27.5.22

Missiva sobre os rebuçados Doutor Bayard

Recebo uma carta escrita a tinta azul-cobalto, na qual reconheço a caligrafia treinada nos clubes de Oxford, pela pena de 18 quilates da ST Dupont Olympio de J. Eustáquio de Andrada, professor jubilado do Magdalen College, atualmente a viver os seus anos dourados no amplexo cálido da dulcíssima Orchidée.

Meu muito estimado amigo,

A Casa d’Andrada está, enquanto lhe escrevo, transformada na antecâmara de uma expedição como não há memória desde a comitiva enviada por D. Manuel I a Leão X. Caixas de primeiros, segundos e terceiros socorros, máscaras suficientes para equipar a todos os descendentes de Gengis Khan, álcoois em quantidade tal que envergonhariam a Seagram’s, para além de legumes e coisas verdes capazes de alimentar um país em vias de desenvolvimento, com sobras para algum desenvolvido que esteja a passar dificuldades. Ao meu lado, alguém que não irei aqui denunciar publicamente, verte lágrimas copiosas como o Danúbio Azul espraiando-se ao som de uma valsa de Strauss: «Pauvre, pauvre J. Comment survivra-t-il enfermé, incapable de voir le soleil, de tremper ses délicats petits pieds dans la mer?»

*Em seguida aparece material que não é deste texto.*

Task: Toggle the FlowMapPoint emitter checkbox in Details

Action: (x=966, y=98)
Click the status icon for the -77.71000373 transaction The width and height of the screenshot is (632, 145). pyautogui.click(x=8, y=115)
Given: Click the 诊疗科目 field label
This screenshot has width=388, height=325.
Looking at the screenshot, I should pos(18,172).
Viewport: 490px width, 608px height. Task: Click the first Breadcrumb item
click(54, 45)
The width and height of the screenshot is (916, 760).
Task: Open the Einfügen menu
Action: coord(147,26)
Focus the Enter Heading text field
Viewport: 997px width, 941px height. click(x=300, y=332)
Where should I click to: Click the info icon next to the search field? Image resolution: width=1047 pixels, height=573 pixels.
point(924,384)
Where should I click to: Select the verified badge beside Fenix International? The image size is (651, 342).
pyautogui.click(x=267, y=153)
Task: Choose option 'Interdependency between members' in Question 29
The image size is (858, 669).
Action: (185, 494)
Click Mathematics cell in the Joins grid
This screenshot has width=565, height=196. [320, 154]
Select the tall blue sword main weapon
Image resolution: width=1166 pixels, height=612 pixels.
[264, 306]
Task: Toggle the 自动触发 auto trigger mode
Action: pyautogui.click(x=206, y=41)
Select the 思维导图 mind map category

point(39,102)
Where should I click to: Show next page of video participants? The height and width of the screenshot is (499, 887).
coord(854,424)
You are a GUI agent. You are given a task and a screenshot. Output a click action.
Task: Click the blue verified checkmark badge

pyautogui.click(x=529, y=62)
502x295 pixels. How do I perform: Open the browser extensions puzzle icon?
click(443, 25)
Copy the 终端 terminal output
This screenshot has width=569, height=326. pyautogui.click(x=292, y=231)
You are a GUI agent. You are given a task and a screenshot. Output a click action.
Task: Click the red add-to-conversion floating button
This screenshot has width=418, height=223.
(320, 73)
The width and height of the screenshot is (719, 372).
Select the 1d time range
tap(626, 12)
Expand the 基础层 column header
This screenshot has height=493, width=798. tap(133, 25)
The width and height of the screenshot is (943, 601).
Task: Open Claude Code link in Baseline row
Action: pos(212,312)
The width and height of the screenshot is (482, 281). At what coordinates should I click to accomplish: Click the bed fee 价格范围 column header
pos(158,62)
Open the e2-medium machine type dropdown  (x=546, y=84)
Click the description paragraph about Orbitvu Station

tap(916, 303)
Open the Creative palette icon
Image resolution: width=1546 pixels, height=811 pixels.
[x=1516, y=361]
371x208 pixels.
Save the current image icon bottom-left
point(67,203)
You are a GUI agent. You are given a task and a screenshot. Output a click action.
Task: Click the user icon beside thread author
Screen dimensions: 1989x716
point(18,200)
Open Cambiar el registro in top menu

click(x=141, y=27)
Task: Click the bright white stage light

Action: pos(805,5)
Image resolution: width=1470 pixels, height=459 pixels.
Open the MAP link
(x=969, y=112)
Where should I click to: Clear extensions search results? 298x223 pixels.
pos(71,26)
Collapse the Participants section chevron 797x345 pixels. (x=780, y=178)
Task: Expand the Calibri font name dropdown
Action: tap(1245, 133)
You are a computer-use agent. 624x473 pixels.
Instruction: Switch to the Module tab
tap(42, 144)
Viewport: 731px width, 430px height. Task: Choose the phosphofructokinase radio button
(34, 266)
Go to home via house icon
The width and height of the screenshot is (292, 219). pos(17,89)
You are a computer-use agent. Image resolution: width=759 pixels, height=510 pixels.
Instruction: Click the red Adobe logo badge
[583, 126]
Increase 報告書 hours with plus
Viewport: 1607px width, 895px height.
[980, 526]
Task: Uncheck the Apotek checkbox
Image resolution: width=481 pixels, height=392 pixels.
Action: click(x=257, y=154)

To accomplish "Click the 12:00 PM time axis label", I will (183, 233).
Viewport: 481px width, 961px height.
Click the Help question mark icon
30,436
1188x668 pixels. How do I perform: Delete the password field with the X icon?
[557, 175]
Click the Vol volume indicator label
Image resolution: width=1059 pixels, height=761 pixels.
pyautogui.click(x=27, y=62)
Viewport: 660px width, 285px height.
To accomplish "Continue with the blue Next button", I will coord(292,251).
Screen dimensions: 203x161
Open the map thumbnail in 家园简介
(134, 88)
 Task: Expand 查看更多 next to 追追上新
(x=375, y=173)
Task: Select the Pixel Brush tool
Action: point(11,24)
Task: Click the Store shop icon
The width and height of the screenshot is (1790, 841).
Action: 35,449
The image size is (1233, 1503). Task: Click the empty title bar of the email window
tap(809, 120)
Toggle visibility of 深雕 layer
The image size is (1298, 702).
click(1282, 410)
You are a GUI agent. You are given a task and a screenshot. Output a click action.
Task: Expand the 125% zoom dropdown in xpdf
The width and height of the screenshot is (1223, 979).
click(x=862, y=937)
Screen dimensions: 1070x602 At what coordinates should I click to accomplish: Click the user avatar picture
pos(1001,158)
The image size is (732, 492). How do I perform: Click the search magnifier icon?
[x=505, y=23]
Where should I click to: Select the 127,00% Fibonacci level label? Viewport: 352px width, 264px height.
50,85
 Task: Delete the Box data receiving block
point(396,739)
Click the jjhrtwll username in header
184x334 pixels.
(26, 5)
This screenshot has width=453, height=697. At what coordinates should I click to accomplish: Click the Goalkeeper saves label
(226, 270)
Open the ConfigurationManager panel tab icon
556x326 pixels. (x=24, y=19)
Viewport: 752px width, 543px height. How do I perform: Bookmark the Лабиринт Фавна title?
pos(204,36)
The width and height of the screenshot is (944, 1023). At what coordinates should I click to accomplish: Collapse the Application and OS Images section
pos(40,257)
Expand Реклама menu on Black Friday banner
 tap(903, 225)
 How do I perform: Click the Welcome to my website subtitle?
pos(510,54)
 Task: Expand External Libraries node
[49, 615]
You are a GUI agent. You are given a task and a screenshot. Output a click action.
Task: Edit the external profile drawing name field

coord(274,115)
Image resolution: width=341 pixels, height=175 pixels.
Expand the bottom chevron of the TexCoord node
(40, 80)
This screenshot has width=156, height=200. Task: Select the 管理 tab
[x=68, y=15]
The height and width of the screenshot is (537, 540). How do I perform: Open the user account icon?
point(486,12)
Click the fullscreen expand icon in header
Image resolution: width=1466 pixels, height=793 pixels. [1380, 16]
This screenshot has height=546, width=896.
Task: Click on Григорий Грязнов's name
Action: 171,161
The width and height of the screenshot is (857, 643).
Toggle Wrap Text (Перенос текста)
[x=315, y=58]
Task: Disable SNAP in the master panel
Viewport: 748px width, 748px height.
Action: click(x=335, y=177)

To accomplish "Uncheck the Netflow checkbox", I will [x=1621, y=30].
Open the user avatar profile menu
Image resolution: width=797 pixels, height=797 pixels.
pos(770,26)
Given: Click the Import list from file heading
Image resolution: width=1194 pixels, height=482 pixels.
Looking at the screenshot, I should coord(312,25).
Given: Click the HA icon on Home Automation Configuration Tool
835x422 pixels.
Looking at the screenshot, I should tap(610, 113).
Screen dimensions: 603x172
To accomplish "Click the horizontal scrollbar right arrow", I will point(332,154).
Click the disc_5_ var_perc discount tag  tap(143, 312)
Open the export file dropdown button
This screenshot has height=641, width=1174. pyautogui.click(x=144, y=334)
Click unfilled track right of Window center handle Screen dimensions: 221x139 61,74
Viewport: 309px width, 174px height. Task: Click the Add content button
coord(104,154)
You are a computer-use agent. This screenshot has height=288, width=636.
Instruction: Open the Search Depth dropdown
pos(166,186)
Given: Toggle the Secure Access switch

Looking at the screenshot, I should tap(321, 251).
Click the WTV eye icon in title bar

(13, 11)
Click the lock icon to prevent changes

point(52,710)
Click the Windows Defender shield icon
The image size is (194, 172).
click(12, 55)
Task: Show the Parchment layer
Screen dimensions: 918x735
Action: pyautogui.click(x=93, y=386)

Fontes seguras dizem-me que o meu estimado se deixou finalmente apanhar pelo micróbio da década, e que se está a tratar usando os mais modernos avanços da medicina desenvolvidos nos famosos centros de Pyongyang: gorgolejar com água salgada, beber chás de gengibre adocicados com mel e deixar derreter cubos de gelo na boca, alternados com rebuçados Doutor Bayard. Medicina de ponta, como seria de esperar de quem passa a vida aferrolhado em livros que têm, no mínimo, cem anos em cada capa.

Pragmática, a Dulcíssima decidiu tomar o assunto nas delicadíssimas mãos e está a organizar missão de salvamento, que tocará em breve numa porta perto de si, com todos os meios de tratamento e sobrevivência fundamentais em tais casos, incluindo as cestas de piquenique vegetarianas que Orchidée encomendou pessoalmente ao senhor Fortnum, da Fortnum & Mason, estabelecida, como sabe, em Londres, desde 1707.

Na sua infinita caridade, a Dulcíssima preparou-se, oh, a generosa, para se estabelecer, esta minha Florence Nightingale do século XXI, algures na casa do meu amigo, nalgum canto que não esteja pejado de livros, durante os próximos sete dias, senão mais, o que for necessário para que possa voltar a ver a luz do Sol e a molhar os seus delicados pezinhos, palavras da Insigne, nas águas do mar. Não é ela a bondade em pessoa?

Não se mexa: a ajuda vai a caminho. Aliás, a embaixada acabou de partir – e como na canção do Chico Buarque, «a marcha alegre se espalha na avenida» que nasce da Casa d’Andrada.

Aceite um abraço deste que muito o preza, e o da Dulcíssima será dado por braços próprios, naturalmente com o distanciamento de dois metros, no mínimo, a que a ocasião obriga.